What came first: the music or the misery? In The Last Dinner Party’s case, the conundrum goes along more online lines: was it the music, or was it the discourse? The all-female quintet have released just one single, the jangly anthem “Nothing Matters”, but lots of articles have been written about them, and lots of them have used the patience-testing word “buzzy”. Inevitably, that feverish hype has been followed by some hefty cynicism. Scroll through Twitter and you’ll see all kinds of suggestions. They’re “industry plants”. They’re “nepo babies”. They once flushed Sam Fender’s head down a toilet. (OK, I made that last one up.)
This was a band, the overexcited first profiles told us, who have been slogging it on the gig circuit for the past 12 months, building up a fanbase organically rather than inflicting themselves upon us via an algorithm overlord. But The Last Dinner Party are signed to major label Island Records, and managed by QPrime, which counts Metallica, Muse and Foals among its clients, so some think that’s disingenuous. These resources, some have argued, have given them a soft landing into an industry that’s notoriously tricky to break into, and a profile that doesn’t equate with a band that have only released one song. Whether their music is actually any good has seemed almost beside the point, and a debate about privilege, fairness and opportunities has threatened to overshadow the band’s momentum. But are they really baddies? Or is the scrutiny they’re facing actually a signal that women in music can never win?
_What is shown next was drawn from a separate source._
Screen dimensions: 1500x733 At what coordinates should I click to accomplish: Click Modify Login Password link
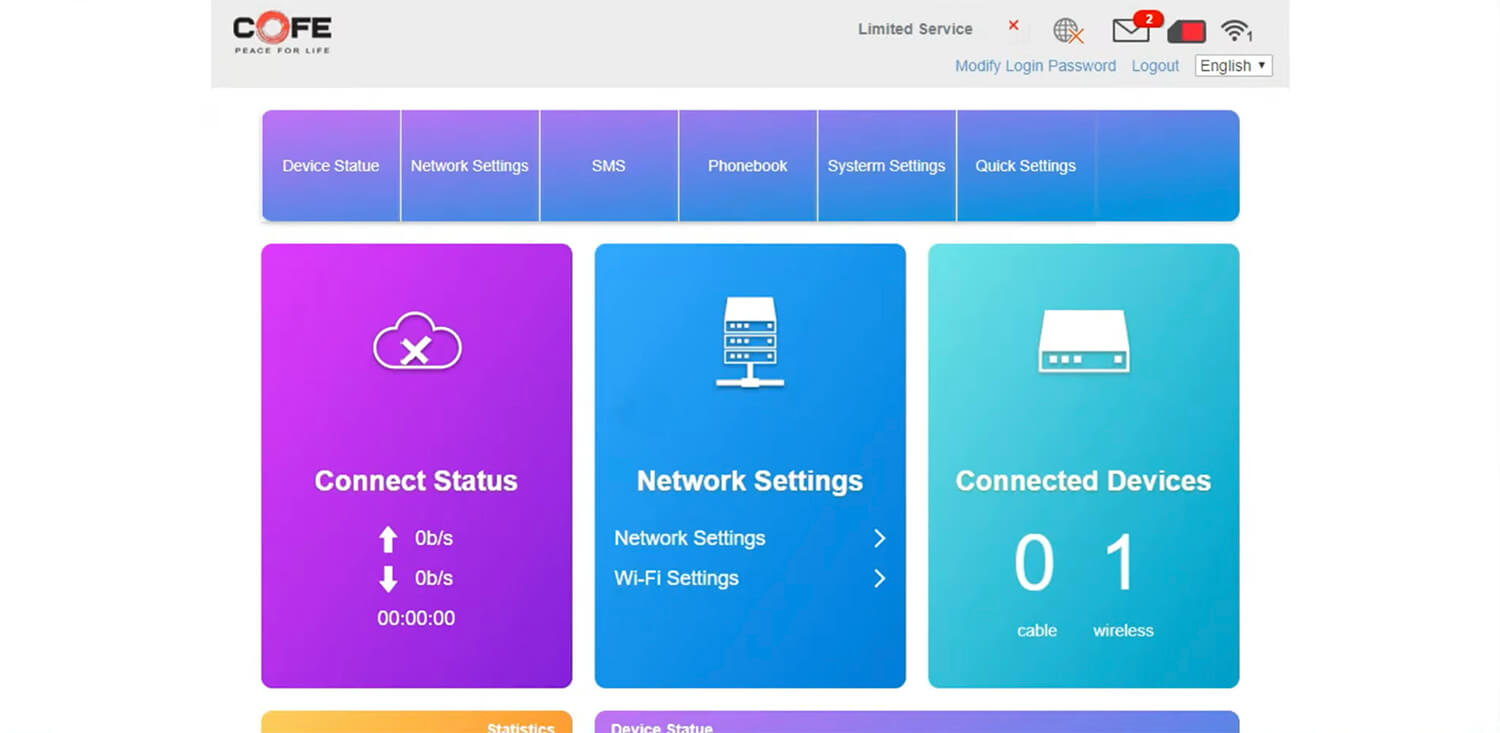click(1035, 66)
If you haven’t heard of The Last Dinner Party, or heard anyone arguing about them, then they have been compared, variously, to Kate Bush, Sparks, Florence and the Machine, Queen and Abba. They dress like extras from Pride and Prejudice (the 2005 version), tearing about the countryside in floaty white dresses in their music video, and they feel like the kind of band tailormade for over-crammed basement gigs with sticky floors and sweaty dancing. I encountered the discourse before the buzz, which was discombobulating, but when I actually listened to “Nothing Matters”, my verdict was swift: total banger. “It just sounds like Abba,” my boyfriend said, before telling me to stop playing it so much. (In fairness, I did get self-conscious about singing a chorus that goes “and I will f*** you, ’til nothing matters” in earshot of my nice neighbours.)
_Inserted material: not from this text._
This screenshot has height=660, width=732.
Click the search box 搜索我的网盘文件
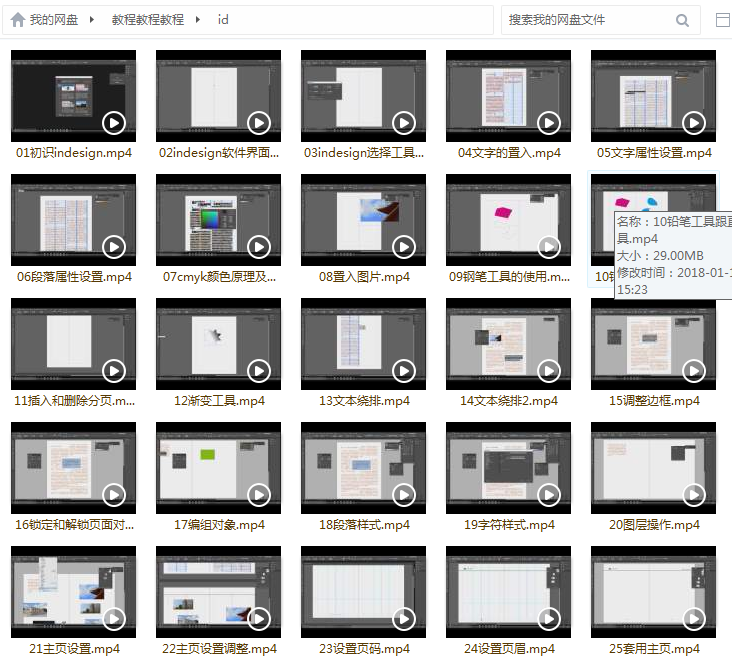[585, 20]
I’m not a “music person”, and in the past that’s made me self-conscious about my taste. I’ll never forget the time a man sneered at me for wearing a band T-shirt to a gig (I was happy to be there!) and imagine how I felt when, aged 12, I learnt that Avril Lavigne was “a poseur”? Complicated, indeed. I was even, for a while, hesitant to admit I really liked The Last Dinner Party’s song. Am I, I pondered, simply tacky, gauche and basic? Yes, but the point I’m trying to make is that music world snobbery about “authenticity” can be just as oppressive as the PR-confected hype about hot young things that it is so affronted by. But not only does it make people – often women – feel as though the things they love should be looked upon with disdain, it also regularly results in something more depressing: female artists having to defend themselves.
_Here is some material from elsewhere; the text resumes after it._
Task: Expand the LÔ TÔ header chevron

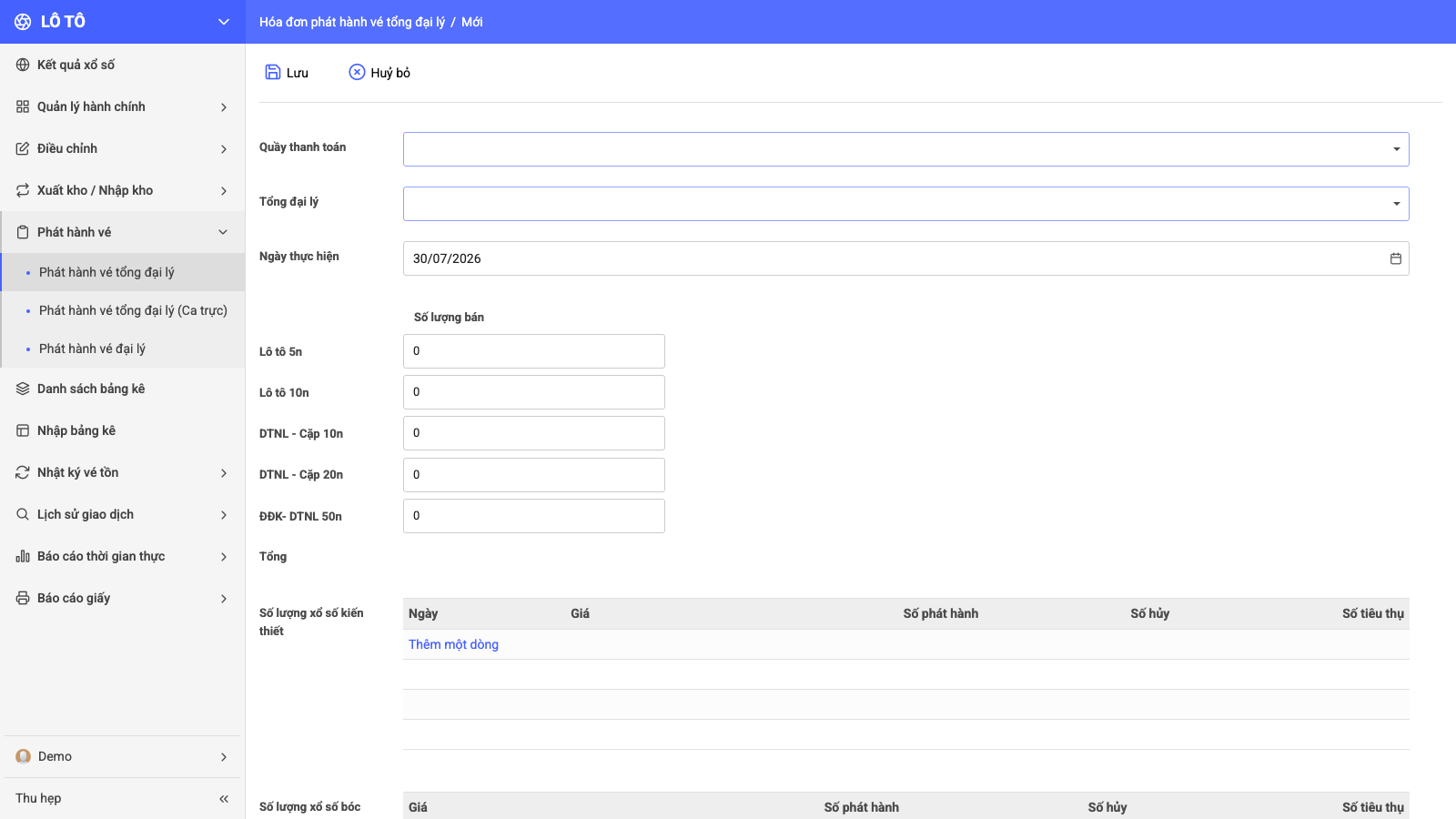Action: click(224, 22)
The Last Dinner Party have already addressed accusations that they were put together by a label, saying on Twitter that “this is just a nasty lie. We weren’t put together like a K-pop girl group, we’ve known each other since we were 18 as we met during freshers week, there are videos of us playing live as an unsigned band all last year and we got signed from those.” For whatever reason – the mind-blowing sight of, I don’t know, women out of the house late at night playing musical instruments? – it is female artists who are most often accused of not really being successful on their own merits, or in command of their own creativity. Wet Leg faced similar criticisms as The Last Dinner Party, while Scandi pop star Sigrid last year admitted questions about her verisimilitude had upset her. “That feels like I’m being discredited, both for my talent but also for all the f***ing hours I’ve spent at the piano working,” she said.
What’s even more frustrating about the pushback to The Last Dinner Party, though, is how it undermines recent – justified – outrage at the ongoing lack of women getting festival headline slots. That, and the fact that no female artists were nominated for this year’s Artist of the Year award at the Brits. Many agreed that the problem was structural – not that women aren’t good enough, but the industry isn’t doing enough to develop them to the heights of their male counterparts. And yet, The Last Dinner Party have been given its backing, and that’s not seen as a positive thing.
Anyway, no number of slick, glossy PR campaigns or media hype can really make people like something. I’ve watched enough heavily trailed “voice of a generation!” debut novels sink without a trace to know that you can lead the public to your heavily publicised product, but you can’t make them buy it. Whether The Last Dinner Party’s second song is as good as their first, we’ll have to wait and see. But a young, talented female band, having to justify their existence in a landscape where female artists already find it hard to get heard? Nothing matters, they say – but I think perhaps that does.